Retail sales remain elevated in January
The three-month moving index of real retail sales rose 0.6 percent in January (Chart 4). Year over year, the smoothed retail sales index was up 3.5 percent. On a month-over-month and unsmoothed basis, retail sales rose 1.6 percent in January. Mexico’s domestic market has been relatively strong, and that could help mitigate a fall in manufacturing exports resulting from a possible economic slowdown in the U.S.
Employment growth robust in February
Formal sector employment—jobs with government benefits and pensions—rose an annualized 4.8 percent in February (84,600 jobs) after rising 1.4 percent in January (Chart 5). Year-over-year employment growth was 3.4 percent in February. Total employment, representing 58.3 million workers and including informal sector jobs, was up 3.1 percent year over year in fourth quarter 2022. The unemployment rate was 2.9 percent in January, down from December’s 3.0 percent reading.
Peso strengthens in February
The Mexican currency averaged 18.6 pesos per dollar in February, stronger than January’s average of 20.5 pesos (Chart 6). Strong appreciation in fourth quarter 2022 continued into the new year, with the peso stronger than it has been since April 2018. Mexico’s central bank has aggressively raised domestic interest rates in anticipation of, and in response to, U.S. interest rate hikes this year and stubbornly high inflation, contributing to the strength of the peso.
Remittances remain elevated in January
The three-month moving average of real remittances was unchanged in January after rising 1.4 percent in December (Chart 7).

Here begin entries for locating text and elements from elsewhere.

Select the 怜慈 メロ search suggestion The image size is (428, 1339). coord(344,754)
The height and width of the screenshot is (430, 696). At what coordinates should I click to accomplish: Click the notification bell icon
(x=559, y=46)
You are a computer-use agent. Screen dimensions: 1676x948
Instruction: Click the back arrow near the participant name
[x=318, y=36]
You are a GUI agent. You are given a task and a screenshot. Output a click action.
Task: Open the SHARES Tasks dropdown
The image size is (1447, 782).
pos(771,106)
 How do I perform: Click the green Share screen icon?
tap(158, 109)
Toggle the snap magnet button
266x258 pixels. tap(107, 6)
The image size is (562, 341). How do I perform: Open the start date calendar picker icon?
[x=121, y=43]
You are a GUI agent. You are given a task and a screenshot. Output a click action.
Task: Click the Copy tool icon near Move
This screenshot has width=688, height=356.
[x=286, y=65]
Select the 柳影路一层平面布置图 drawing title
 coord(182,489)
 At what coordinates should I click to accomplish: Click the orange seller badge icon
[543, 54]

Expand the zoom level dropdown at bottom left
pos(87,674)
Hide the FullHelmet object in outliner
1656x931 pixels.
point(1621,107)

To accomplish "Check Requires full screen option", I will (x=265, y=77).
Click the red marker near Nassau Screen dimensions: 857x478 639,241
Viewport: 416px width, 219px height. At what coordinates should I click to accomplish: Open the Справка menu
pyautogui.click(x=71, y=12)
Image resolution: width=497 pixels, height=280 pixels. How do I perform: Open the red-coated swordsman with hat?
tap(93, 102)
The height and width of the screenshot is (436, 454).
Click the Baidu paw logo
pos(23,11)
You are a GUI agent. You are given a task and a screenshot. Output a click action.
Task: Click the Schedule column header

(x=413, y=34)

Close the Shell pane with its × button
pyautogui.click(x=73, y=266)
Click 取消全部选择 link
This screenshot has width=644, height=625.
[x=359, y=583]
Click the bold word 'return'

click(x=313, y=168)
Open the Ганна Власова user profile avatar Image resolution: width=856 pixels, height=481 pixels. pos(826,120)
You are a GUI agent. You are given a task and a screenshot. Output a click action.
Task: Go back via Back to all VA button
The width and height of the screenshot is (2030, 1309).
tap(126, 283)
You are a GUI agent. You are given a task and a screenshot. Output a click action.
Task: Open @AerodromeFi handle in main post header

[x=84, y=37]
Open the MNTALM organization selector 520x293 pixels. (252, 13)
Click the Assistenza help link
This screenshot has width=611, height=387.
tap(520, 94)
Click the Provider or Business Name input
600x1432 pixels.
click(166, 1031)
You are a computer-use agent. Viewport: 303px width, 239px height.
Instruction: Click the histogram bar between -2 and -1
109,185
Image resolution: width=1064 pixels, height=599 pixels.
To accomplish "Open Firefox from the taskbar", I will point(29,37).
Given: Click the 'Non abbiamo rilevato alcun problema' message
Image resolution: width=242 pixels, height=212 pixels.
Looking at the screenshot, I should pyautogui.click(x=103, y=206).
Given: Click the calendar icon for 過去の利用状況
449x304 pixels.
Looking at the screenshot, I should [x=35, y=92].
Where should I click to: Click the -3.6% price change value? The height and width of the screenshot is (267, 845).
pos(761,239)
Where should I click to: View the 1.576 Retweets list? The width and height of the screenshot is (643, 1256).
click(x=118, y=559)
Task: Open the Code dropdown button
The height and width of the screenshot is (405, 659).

On a month-over-month and unsmoothed basis, remittances fell 2.2 percent in January after rising 4.8 percent in December. Remittance flows slowed at the beginning of 2022 due to high inflation in the U.S. and elsewhere but picked up in the second half of the year. Even with the month-over-month dip, remittances are close to record highs.
Foreign-owned debt rises in February
The three-month moving average of foreign-owned Mexican government securities rose for the third month in a row in February, to 16.8 percent (Chart 8). Nonresident holdings of government debt is an indicator of Mexico’s exposure to international investors and a sign of confidence in the Mexican economy. This measure had been on a downward trend since peaking in 2015, but it appears the trend has reversed since December 2022. Long-term government securities make up 82.0 percent of foreign-owned Mexican public debt.
Inflation slows in February
Mexico’s consumer price index (CPI) increased 7.6 percent in February over the prior 12 months, a deceleration from January’s 8.0 percent growth (Chart 9). CPI core inflation, which excludes food and energy, decelerated to 8.3 percent from January’s 8.5 percent rise. In March, Mexico’s central bank raised its benchmark interest rate 25 basis points to 11.25 percent, slowing down the pace of tightening following February’s 50-basis-point rate increase. This was the bank’s 15th consecutive rate hike going back to June 2021. The central bank mentioned the recent stress in the U.S. and European banking sectors in its official announcement but stated that banking institutions in Mexico exceed regulatory requirements for liquidity and capitalization. The bank’s next meeting is May 18.